* **PROBLEM**:
Your task is to copy the lines of the data below from the line holding "酸化したナッツは体に悪い？そのリスクとは (38, 1255)" through the line holding "[Share event on Facebook] (634, 1101)", inclusive, exactly and with nothing added.

* **DATA EXCERPTS**:
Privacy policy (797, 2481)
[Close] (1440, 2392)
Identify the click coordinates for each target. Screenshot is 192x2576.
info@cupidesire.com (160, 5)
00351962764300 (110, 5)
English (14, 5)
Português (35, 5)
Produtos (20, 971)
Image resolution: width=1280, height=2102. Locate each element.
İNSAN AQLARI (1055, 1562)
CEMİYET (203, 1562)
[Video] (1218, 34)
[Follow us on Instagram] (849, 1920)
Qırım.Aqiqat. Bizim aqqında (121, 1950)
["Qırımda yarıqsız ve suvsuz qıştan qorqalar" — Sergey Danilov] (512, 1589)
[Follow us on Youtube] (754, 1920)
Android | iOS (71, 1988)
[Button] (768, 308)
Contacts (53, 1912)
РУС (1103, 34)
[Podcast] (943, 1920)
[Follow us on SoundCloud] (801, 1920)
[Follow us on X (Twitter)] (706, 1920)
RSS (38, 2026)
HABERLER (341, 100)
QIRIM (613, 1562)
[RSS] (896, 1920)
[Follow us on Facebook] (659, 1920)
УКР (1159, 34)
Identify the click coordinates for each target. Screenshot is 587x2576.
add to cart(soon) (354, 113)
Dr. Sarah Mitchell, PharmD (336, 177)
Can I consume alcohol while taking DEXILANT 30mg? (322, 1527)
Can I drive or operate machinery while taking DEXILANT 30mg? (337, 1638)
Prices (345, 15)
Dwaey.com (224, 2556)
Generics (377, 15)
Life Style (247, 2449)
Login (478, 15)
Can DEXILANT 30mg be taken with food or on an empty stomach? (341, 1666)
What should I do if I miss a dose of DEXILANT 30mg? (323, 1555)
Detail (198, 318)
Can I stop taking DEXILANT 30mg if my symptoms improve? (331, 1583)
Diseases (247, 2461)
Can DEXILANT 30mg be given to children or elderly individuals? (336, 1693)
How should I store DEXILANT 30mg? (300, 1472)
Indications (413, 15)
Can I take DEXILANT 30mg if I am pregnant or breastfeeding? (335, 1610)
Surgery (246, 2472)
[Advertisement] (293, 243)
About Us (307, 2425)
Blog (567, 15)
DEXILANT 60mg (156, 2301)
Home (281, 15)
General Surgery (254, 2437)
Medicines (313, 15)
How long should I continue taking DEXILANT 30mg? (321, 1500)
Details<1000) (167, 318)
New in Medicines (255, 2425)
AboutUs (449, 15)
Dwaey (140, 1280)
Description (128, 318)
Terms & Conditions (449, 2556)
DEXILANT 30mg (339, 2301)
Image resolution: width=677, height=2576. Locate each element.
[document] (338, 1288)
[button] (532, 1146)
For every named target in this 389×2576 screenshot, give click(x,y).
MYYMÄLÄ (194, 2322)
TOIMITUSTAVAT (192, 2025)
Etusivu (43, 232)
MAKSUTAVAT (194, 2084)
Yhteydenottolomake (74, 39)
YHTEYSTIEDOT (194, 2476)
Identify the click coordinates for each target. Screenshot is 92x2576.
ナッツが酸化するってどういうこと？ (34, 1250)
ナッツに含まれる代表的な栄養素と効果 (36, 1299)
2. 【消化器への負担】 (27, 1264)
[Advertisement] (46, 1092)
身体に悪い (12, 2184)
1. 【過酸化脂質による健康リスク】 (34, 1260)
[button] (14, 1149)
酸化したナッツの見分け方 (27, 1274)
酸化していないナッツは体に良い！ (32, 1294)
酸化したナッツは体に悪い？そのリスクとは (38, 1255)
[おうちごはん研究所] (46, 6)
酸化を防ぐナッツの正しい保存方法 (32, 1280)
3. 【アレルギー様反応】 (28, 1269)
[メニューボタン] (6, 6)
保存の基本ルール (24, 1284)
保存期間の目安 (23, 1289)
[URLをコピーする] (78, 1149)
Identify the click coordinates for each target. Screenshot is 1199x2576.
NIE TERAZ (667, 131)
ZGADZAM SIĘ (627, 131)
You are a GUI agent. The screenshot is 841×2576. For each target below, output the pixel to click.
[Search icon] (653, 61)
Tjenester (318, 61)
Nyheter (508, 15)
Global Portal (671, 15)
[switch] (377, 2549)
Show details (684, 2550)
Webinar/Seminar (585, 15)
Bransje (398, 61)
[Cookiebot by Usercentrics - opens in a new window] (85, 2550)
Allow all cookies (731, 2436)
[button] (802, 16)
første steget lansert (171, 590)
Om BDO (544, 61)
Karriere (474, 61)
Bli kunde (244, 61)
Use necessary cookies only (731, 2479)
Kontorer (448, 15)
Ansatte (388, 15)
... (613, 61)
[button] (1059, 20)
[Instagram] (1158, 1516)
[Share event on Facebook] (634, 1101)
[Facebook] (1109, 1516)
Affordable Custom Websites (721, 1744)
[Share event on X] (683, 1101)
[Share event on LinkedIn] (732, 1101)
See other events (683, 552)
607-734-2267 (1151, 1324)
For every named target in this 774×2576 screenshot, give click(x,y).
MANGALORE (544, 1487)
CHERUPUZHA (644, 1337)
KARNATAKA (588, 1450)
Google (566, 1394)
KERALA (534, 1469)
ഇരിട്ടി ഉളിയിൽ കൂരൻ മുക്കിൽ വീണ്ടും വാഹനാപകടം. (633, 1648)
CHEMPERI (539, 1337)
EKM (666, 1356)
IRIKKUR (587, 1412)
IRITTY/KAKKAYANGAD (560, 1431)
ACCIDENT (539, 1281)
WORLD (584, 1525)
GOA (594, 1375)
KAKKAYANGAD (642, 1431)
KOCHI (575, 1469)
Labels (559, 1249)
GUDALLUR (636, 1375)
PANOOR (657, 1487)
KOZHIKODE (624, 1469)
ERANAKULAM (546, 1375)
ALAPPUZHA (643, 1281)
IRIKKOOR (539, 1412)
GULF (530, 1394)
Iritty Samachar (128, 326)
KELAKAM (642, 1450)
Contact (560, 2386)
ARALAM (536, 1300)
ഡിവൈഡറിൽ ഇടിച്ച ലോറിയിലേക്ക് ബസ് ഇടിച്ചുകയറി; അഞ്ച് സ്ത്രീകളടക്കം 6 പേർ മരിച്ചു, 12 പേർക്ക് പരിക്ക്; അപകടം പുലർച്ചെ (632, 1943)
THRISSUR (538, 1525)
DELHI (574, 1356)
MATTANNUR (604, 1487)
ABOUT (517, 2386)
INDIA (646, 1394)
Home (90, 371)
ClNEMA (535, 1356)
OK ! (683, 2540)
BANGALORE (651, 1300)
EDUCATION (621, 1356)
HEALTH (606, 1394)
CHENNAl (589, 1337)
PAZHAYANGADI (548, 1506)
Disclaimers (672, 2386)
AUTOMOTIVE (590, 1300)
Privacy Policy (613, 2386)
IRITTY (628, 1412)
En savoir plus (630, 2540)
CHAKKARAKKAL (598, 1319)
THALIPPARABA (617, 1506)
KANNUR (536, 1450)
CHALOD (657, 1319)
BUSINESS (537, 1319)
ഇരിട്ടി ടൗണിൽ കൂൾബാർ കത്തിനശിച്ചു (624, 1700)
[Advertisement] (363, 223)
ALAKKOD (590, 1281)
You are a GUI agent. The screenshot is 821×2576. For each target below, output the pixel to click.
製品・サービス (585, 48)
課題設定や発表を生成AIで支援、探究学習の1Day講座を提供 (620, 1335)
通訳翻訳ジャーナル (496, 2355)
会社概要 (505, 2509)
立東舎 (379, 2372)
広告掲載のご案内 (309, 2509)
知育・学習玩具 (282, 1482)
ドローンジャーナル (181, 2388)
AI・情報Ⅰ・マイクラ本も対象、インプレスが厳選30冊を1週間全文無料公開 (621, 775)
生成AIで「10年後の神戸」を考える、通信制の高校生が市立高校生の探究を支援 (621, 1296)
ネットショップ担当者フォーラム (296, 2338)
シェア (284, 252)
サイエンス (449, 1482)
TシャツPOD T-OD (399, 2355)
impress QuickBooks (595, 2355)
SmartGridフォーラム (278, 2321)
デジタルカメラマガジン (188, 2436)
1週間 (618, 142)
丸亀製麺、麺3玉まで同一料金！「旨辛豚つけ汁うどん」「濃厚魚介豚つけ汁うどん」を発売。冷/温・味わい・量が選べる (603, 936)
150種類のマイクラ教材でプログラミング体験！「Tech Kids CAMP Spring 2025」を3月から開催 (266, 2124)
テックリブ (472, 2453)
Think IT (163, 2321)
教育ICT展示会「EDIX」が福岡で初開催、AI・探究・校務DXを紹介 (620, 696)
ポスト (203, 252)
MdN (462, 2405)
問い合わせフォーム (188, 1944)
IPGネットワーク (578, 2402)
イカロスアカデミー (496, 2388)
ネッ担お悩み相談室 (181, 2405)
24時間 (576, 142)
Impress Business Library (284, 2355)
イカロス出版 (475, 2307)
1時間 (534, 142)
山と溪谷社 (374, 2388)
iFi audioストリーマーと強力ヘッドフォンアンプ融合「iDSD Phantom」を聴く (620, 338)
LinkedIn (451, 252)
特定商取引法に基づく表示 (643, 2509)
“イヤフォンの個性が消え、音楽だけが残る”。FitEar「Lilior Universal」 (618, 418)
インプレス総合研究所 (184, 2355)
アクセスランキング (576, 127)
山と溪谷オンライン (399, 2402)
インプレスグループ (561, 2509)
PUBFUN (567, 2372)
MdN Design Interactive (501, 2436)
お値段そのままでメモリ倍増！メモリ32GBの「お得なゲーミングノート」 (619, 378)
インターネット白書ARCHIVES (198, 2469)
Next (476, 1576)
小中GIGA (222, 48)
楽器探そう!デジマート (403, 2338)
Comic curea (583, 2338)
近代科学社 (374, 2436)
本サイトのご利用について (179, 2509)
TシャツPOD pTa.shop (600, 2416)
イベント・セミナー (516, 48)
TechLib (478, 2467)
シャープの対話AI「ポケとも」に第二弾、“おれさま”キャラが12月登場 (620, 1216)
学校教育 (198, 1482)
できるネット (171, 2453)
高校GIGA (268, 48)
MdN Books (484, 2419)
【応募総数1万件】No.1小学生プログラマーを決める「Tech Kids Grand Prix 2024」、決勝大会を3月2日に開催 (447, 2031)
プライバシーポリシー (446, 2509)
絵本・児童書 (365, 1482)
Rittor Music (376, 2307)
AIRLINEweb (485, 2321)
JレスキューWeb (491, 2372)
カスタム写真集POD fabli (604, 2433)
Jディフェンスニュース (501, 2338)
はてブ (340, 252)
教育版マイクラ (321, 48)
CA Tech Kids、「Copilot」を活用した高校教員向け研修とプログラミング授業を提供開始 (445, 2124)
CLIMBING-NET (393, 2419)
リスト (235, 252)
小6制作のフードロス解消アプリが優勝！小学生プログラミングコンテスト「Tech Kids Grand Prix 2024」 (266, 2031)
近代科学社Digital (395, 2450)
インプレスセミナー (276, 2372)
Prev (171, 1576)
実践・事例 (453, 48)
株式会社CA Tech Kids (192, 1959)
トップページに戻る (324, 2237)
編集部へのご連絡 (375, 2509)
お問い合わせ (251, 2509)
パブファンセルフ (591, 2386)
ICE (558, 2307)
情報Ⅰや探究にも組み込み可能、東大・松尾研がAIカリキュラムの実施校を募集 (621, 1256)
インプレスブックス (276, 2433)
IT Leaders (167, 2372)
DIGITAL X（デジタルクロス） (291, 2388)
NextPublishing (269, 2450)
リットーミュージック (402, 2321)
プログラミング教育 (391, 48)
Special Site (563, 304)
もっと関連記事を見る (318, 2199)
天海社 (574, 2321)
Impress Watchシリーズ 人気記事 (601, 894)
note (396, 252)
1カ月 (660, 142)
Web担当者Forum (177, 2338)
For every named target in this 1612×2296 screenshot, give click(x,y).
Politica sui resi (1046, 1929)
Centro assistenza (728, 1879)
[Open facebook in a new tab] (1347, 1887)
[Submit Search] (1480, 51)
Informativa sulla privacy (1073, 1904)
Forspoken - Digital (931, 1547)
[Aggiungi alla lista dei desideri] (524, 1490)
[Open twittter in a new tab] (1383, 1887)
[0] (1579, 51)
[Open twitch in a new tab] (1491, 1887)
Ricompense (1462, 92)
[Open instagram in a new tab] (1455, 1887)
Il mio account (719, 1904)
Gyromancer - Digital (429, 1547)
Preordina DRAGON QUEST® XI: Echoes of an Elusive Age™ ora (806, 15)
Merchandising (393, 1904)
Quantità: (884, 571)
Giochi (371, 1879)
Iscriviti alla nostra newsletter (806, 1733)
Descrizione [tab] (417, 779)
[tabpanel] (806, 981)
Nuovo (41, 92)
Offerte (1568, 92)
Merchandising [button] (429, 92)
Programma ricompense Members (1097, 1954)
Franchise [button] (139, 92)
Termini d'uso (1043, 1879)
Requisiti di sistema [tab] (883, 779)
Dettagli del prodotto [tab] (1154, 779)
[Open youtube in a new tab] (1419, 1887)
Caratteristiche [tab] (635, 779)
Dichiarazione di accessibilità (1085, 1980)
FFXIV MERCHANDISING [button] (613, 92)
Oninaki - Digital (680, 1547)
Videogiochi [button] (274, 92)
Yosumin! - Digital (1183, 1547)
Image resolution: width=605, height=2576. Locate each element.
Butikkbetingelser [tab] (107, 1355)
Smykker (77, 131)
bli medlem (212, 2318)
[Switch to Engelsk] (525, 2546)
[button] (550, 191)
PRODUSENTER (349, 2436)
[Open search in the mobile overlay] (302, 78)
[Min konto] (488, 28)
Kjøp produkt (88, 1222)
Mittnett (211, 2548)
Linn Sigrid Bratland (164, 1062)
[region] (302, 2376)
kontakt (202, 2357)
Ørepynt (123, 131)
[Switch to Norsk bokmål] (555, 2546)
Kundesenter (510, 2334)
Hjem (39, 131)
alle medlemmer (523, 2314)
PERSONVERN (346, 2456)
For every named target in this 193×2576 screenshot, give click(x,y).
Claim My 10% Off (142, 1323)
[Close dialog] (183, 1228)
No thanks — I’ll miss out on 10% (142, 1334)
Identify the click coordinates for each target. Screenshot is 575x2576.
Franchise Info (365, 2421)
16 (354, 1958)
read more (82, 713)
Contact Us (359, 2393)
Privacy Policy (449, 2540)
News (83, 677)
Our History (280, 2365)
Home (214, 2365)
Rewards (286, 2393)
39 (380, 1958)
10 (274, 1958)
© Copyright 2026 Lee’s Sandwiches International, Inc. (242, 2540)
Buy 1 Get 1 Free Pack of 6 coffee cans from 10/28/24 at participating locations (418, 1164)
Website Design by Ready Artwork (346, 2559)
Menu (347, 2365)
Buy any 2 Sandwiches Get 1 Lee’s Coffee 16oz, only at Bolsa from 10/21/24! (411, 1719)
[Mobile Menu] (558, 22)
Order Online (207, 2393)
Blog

* **TASK SOLUTION**:
酸化したナッツは体に悪い？そのリスクとは (38, 1255)
[おうちごはん研究所] (46, 6)
酸化を防ぐナッツの正しい保存方法 (32, 1280)
3. 【アレルギー様反応】 (28, 1269)
[メニューボタン] (6, 6)
保存の基本ルール (24, 1284)
保存期間の目安 (23, 1289)
[URLをコピーする] (78, 1149)
Identify the click coordinates for each target. Screenshot is 1199x2576.
NIE TERAZ (667, 131)
ZGADZAM SIĘ (627, 131)
You are a GUI agent. The screenshot is 841×2576. For each target below, output the pixel to click.
[Search icon] (653, 61)
Tjenester (318, 61)
Nyheter (508, 15)
Global Portal (671, 15)
[switch] (377, 2549)
Show details (684, 2550)
Webinar/Seminar (585, 15)
Bransje (398, 61)
[Cookiebot by Usercentrics - opens in a new window] (85, 2550)
Allow all cookies (731, 2436)
[button] (802, 16)
første steget lansert (171, 590)
Om BDO (544, 61)
Karriere (474, 61)
Bli kunde (244, 61)
Use necessary cookies only (731, 2479)
Kontorer (448, 15)
Ansatte (388, 15)
... (613, 61)
[button] (1059, 20)
[Instagram] (1158, 1516)
[Share event on Facebook] (634, 1101)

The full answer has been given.